Noting that this was not the first time courts had addressed whether patents constitute property for purposes of the Takings Clause, the court, citing cases, said, “Congress has not expressed any intent that patent rights may be the subject of Takings Clause claims. Since patent rights derive wholly from federal law, Congress is free to define those rights (and any attendant remedies for an intrusion on those rights) as it sees fit.”

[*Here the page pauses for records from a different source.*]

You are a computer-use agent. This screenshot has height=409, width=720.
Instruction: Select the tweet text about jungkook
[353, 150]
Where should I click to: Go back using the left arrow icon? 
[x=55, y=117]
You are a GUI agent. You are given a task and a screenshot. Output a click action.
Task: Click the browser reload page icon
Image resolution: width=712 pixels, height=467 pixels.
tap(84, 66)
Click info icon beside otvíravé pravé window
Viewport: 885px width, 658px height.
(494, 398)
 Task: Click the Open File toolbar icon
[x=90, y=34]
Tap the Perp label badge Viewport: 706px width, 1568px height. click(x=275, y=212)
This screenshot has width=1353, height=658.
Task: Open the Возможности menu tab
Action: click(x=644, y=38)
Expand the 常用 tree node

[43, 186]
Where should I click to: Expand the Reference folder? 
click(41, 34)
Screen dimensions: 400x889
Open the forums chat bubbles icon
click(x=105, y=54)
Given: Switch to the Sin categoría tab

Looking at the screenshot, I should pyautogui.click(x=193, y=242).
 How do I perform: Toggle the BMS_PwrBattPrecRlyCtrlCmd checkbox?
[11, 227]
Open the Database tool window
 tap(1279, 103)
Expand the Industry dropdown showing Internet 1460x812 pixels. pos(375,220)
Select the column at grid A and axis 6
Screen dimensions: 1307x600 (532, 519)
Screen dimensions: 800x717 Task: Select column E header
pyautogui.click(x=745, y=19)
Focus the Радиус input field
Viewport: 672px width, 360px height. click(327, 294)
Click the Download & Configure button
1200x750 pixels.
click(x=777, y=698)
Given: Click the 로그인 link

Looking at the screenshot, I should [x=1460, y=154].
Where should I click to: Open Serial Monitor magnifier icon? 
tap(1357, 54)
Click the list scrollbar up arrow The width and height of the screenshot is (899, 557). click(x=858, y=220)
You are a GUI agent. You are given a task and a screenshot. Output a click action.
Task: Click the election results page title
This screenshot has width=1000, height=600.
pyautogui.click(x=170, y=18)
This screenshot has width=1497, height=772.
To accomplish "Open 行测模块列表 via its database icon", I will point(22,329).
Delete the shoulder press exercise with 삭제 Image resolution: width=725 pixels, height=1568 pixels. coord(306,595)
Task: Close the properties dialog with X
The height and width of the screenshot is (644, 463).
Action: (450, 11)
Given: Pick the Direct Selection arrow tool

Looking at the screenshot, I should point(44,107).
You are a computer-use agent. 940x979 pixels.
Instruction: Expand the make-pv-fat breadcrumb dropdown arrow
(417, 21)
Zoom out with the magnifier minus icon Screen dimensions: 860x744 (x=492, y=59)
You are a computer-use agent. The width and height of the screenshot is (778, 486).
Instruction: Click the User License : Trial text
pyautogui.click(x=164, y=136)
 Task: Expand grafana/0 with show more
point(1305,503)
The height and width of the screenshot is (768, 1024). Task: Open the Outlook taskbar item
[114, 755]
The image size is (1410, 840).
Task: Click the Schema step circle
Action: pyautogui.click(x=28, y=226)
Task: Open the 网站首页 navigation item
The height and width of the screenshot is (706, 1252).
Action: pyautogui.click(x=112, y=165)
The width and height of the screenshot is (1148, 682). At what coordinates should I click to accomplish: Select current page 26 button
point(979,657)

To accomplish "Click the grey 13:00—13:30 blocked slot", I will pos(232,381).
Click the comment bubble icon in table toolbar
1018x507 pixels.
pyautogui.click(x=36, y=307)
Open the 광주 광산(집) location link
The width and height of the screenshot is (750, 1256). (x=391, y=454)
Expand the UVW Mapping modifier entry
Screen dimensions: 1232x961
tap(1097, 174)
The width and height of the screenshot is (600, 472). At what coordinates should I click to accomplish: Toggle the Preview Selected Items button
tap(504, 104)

The court found that the Supreme Court’s decision in Oil States “does not disturb the principle that patents (including patent rights) are not property for Takings Clause purposes.” Addressing the Supreme Court’s statement there about patents and the Takings Clause, the court here said, “The [Supreme Court’s] decision does not suggest, as Christy champions, that patents are property for Takings Clause purposes. Indeed, the statement that Christy emphasizes merely defined the scope of the decision.” The court continued, “[T]he Supreme Court took no position in Oil States on the issue of whether patents were property for Takings Clause purposes because that matter was not before the court.”
On language in 35 U.S.C. § 261 that ““patents shall have the attributes of personal property,” the court said the rule is not absolute, “nor does it reflect Congress’s intent for patents to be treated the same as any other particular form of personal property.”
The court also rejected arguments based on nineteenth century Supreme Court decisions addressing land patents, and concluded that “patent rights are not cognizable property interests for Takings Clause purposes. In any event, patent owners have no property right to maintain patent claims that are found to be unpatentable, regardless of the timing of any such determination.”
The court dismissed Christy’s contract claims on similar grounds, noting that “Federal Circuit precedent is unequivocal: ‘[a] patent is not a contract.’”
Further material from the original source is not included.